Ces directeurs de thèse qui réclament des résultats

— Le 8 octobre 2021
Deux professeurs en droit appellent à une obligation de résultat pour les doctorants, avec en toile de fond la responsabilité et l’évaluation des encadrants.

A la plage. Les doctorants se la coulent-ils douce ? Certains d’entre eux oui, affirment deux chercheurs en droit dans une « pétition de principe » publiée dans une revue du domaine (le texte est accessible ici). Le problème serait selon eux l’absence d’obligation de résultats pour les doctorants, qui peuvent donc abandonner leur thèse après avoir profité d’un financement durant trois ans.

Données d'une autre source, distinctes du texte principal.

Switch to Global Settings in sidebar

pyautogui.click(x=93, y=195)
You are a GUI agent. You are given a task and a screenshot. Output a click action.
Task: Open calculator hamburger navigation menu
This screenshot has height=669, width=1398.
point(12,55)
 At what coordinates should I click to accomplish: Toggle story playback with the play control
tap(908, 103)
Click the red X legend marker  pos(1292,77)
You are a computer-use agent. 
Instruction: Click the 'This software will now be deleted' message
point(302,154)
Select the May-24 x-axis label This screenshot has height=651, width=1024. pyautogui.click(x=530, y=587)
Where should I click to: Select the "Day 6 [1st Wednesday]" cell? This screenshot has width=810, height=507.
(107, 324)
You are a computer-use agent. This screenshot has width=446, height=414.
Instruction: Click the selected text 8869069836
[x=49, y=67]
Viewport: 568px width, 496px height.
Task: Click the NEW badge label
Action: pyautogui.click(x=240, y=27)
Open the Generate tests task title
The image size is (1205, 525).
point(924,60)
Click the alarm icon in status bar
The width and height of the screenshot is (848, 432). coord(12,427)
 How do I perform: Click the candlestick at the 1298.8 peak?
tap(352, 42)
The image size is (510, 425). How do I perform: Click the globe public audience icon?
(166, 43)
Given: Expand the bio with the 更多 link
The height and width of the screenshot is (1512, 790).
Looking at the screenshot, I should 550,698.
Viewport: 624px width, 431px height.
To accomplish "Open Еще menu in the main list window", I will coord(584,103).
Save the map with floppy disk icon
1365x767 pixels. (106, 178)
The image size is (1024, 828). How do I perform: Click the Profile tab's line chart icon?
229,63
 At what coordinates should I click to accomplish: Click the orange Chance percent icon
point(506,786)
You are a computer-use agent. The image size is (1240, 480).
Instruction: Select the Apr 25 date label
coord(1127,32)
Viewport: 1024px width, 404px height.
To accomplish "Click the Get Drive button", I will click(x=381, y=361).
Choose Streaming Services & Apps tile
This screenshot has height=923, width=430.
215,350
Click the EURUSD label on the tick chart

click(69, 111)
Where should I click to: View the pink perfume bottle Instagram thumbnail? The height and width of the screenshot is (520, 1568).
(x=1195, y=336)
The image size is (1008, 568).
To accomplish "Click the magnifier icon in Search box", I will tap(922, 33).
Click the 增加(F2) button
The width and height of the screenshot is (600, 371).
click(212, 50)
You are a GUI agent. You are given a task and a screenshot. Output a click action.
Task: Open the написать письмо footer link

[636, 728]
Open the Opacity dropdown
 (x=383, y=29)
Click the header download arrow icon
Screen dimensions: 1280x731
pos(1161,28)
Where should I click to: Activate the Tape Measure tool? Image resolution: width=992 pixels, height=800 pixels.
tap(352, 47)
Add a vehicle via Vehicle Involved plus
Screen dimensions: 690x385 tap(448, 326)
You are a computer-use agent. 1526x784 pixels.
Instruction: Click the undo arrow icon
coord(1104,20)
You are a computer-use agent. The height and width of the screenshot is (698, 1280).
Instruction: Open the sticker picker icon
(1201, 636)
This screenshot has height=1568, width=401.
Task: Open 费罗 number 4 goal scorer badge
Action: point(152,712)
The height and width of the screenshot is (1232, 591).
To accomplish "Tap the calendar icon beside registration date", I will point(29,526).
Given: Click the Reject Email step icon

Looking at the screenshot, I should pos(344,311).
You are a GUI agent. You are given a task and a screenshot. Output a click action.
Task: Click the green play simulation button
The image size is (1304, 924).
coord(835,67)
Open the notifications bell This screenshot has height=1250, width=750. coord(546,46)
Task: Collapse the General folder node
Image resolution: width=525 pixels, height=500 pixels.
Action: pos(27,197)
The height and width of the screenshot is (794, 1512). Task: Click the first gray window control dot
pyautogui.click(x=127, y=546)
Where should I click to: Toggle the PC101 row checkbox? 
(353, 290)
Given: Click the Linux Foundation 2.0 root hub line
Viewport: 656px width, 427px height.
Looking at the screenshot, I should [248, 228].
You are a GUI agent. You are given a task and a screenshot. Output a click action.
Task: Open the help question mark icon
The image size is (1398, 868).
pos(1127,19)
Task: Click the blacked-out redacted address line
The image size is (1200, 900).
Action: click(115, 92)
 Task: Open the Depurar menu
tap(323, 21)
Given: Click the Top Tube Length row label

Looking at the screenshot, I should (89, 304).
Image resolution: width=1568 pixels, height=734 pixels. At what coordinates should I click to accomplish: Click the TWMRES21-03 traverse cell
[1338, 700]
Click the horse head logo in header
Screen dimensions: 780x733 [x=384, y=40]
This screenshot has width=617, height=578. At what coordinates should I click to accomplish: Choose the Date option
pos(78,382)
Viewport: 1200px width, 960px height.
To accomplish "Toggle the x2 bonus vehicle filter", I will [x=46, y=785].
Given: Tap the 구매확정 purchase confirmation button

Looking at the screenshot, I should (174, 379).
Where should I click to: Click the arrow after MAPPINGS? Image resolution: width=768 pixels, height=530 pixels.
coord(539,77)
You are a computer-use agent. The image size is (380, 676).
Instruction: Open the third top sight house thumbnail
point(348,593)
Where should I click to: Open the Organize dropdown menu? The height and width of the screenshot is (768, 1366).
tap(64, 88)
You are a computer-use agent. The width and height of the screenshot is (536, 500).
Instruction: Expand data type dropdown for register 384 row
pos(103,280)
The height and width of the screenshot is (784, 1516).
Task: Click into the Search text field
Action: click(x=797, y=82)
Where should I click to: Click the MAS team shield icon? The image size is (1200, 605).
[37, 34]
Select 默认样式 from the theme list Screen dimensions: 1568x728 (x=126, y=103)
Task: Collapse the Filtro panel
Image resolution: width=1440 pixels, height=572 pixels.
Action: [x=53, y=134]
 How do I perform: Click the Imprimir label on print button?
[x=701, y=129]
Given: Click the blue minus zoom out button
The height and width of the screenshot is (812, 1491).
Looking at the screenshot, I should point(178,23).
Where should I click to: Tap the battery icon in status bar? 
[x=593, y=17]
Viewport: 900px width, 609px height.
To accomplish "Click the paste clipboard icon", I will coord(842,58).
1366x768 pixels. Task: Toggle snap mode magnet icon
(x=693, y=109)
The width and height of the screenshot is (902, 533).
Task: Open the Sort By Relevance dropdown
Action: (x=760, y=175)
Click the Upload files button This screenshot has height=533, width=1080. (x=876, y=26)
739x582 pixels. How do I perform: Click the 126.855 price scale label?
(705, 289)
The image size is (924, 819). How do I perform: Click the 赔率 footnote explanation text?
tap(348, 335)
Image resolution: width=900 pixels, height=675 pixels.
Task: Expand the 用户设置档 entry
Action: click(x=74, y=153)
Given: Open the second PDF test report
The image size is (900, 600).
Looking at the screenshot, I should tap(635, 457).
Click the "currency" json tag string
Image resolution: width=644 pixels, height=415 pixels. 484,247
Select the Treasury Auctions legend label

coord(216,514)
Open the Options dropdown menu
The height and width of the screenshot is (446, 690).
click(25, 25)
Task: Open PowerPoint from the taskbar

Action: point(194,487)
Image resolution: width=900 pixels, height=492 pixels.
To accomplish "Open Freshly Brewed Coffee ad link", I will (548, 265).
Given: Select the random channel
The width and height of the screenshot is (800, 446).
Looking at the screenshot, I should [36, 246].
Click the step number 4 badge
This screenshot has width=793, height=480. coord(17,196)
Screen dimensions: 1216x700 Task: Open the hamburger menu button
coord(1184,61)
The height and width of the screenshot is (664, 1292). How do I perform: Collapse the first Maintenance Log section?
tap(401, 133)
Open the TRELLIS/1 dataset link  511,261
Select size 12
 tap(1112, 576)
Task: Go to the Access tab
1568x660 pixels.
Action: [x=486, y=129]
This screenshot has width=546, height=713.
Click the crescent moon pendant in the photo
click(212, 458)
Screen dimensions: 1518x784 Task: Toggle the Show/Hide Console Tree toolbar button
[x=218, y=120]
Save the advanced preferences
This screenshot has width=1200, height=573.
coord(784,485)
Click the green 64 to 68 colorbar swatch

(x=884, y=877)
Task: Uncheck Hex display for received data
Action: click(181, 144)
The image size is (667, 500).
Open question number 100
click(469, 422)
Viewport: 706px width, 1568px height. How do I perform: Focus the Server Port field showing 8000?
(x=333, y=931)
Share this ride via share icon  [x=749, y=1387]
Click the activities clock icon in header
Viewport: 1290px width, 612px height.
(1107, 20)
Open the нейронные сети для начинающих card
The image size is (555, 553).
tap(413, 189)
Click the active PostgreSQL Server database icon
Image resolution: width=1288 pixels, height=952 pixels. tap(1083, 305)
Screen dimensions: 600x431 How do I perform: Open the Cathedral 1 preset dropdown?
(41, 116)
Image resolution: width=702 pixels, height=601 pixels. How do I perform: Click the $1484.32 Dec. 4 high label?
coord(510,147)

Données bancales. Les auteurs – qui ont poliment décliné nos demandes d’interview pour « ne pas rajouter une nouvelle occasion de déchainement médiatique » – se basent sur des « retours d’expérience concordants » pour développer leur argumentaire. Les statistiques d’abandon ne sont, en effet, pas facilement disponibles mais Sylvie Pommier, présidente du RNCD, s’en défend dans Newstank : « Dans les domaines où il relève de la norme de financer les doctorants, les abandons relèvent de l’exception. »

Des sous. Rembourser son salaire — 100 000 euros environ — si l’on ne soutient pas sa thèse ? C’est une des suggestions de cet article sobrement intitulé « La bourse et la (belle) vie ». Sylvie Pommier pointe le danger sur l’intégrité scientifique si cette disposition venait à être mise en place. 

Notre analyse  Si les deux professeurs de droit privé s’insurgent contre un report de responsabilité et un renforcement du contrôle sur les directeurs de thèse, c’est que cette question devient prégnante, à l’heure où l’évaluation des chercheurs basée sur la qualité de leur encadrement prend de l’ampleur.